Human rights advocates called on the US government to reconsider the visa revocation of a respected Pakistani rights defender, in a letter from Human Rights Watch to Homeland Security chief Michael Chertoff released on Monday.
Amina Janjua, founder of Defence of Human Rights, was told her visa had been revoked just before she was due to visit the United States on September 12, on a trip to highlight the plight of hundreds of her compatriots who have allegedly "disappeared" as part of US-led anti-terrorism efforts in Pakistan.
"At a time when good US relations with Pakistan are of such vital importance, Janjua's last-minute visa revocation is both misguided and suspicious," said Joanne Mariner, terrorism and counterterrorism director at Human Rights Watch. "It suggests an attempt to prevent critics of Pakistan's policies from sharing their views," Mariner said.
Janjua has visited Norway, Sweden, Germany and Switzerland as part of her tour to raise awareness of what Amnesty International calls "enforced disappearances" by the Pakistani government since it joined the US-led war on terror in 2001.

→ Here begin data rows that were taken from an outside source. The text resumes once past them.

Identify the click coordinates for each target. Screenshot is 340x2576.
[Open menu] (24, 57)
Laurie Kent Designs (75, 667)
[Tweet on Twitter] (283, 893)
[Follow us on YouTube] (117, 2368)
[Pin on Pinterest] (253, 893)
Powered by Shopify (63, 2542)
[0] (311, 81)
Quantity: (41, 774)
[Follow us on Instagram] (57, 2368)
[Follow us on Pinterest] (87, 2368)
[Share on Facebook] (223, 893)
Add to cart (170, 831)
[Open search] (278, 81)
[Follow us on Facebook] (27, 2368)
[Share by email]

On her US trip, at the invitation of Amnesty, Mariner was to meet with members of Congress and other Washington officials to discuss the 563 people who have disappeared, according to Defence of Human Rights.
Amnesty said the missing persons were arbitrarily detained and held in secret facilities mostly for suspicion of links to terrorist activity. Some were also secretly handed over to the US authorities, often for financial reward, ending up in US Navy-run prison in Guantanamo Bay, Cuba, and secret CIA detention centers, Amnesty said.